··· Text

Add barrier around dataset processor for race condition

szaman19 · szaman19 · commit b3b4e9b74169 · 2025-07-26T10:12:15.000-07:00
diff --git a/DGraph/CommunicatorBase.py b/DGraph/CommunicatorBase.py
@@ -26,3 +26,6 @@ def get_rank(self) -> int:
 
     def get_world_size(self) -> int:
         raise NotImplementedError
+
+    def barrier(self):
+        raise NotImplementedError
diff --git a/DGraph/data/ogbn_datasets.py b/DGraph/data/ogbn_datasets.py
@@ -174,9 +174,20 @@ def __init__(
         self._rank = self.comm_object.get_rank()
         self._world_size = self.comm_object.get_world_size()
 
-        self.dataset = NodePropPredDataset(
-            name=dname,
-        )
+        comm_object.barrier()
+        if comm_object.get_rank() == 0:
+            self.dataset = NodePropPredDataset(
+                name=dname,
+            )
+        # Block until the dataset is loaded on rank 0
+        comm_object.barrier()
+        # Load the dataset on all other ranks, but this should use the
+        # processed data on rank 0
+        if comm_object.get_rank() != 0:
+            self.dataset = NodePropPredDataset(
+                name=dname,
+            )
+
         graph_data, labels = self.dataset[0]
 
         self.split_idx = self.dataset.get_idx_split()
diff --git a/DGraph/distributed/nccl/NCCLBackendEngine.py b/DGraph/distributed/nccl/NCCLBackendEngine.py
@@ -512,6 +512,11 @@ def __init__(self, ranks_per_graph=-1, *args, **kwargs):
         if not NCCLBackendEngine._is_initialized:
             self.init_process_group(ranks_per_graph)

······
··· Supplied records

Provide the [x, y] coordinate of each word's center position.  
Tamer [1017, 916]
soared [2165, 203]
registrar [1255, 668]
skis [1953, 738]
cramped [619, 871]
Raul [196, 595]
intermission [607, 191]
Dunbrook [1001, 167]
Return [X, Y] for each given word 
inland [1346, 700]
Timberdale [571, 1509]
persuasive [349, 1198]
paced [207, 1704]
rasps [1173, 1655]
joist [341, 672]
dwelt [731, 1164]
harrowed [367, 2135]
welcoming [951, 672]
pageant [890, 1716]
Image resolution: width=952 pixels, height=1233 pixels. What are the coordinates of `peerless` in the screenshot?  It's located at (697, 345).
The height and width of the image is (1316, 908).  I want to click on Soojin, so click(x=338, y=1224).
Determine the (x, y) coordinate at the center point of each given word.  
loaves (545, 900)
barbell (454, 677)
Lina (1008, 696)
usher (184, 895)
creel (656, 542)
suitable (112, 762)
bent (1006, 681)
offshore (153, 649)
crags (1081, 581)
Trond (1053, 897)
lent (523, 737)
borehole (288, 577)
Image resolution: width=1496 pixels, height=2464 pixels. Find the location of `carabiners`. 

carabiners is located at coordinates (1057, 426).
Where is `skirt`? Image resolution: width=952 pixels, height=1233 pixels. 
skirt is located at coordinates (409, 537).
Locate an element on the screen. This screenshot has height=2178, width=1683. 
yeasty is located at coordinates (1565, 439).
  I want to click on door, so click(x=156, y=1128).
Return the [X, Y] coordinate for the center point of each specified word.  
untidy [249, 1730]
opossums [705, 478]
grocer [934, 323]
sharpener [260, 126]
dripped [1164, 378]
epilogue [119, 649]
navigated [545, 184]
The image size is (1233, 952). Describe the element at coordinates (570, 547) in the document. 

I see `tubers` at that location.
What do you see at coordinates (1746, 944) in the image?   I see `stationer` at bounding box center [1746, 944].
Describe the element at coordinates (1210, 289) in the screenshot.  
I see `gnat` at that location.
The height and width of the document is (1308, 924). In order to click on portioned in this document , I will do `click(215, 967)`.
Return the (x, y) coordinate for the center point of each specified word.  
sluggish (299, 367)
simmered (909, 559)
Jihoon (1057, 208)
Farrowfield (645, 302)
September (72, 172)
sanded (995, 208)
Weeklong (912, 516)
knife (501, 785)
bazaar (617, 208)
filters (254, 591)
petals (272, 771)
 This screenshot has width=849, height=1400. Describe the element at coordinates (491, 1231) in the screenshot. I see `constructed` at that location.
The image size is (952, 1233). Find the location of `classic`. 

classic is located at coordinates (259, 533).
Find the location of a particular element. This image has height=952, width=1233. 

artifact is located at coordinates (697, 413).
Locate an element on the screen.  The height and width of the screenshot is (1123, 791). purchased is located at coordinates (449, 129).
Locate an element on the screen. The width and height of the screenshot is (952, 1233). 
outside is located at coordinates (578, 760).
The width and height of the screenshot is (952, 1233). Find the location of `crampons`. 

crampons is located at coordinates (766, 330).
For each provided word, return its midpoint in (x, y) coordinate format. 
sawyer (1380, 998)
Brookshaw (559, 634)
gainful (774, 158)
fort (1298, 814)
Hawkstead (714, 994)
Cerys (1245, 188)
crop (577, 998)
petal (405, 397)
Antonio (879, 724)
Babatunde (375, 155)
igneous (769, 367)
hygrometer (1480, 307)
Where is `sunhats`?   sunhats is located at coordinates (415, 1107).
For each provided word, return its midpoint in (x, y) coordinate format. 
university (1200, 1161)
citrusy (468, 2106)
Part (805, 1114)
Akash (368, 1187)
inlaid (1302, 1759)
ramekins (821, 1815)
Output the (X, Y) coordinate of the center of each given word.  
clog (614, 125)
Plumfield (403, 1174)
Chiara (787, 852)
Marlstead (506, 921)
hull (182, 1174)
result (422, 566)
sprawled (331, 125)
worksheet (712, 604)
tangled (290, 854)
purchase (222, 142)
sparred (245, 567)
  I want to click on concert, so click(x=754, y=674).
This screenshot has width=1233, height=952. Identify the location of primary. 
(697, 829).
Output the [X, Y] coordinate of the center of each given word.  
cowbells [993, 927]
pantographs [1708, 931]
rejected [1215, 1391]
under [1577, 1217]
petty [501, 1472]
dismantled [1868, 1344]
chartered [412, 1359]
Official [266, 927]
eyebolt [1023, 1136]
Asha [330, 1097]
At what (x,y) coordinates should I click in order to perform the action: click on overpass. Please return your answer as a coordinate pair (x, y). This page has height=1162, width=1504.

······

▶ Set task A:
Decide whether each statement agrees with the commit, and answer yes or no, quoting the words of the commit that decide it.
(i) The new barrier method in CommunicatorBase raises NotImplementedError.
(ii) The commit modifies the file DGraph/data/ogbn_datasets.py.
(iii) Ranks other than 0 load the dataset before rank 0 has loaded it.
▶ Set task B:
Rewrite the lines the commit adds to ogbn_datasets.py, starting with "comm_object.barrier()", as a short numbered list of steps that keeps their main facts.
The rows come from a source separate from the commit.

▶ Task solution A:
(i) Yes: "def barrier(self):" is followed by "raise NotImplementedError".
(ii) Yes: "diff --git a/DGraph/data/ogbn_datasets.py b/DGraph/data/ogbn_datasets.py".
(iii) No: "# Block until the dataset is loaded on rank 0".

▶ Task solution B:
1. Call comm_object.barrier().
2. If the rank is 0, create self.dataset as NodePropPredDataset(name=dname).
3. Call comm_object.barrier() again to block until rank 0 has loaded the dataset.
4. If the rank is not 0, create self.dataset as NodePropPredDataset(name=dname), which should use the data processed on rank 0.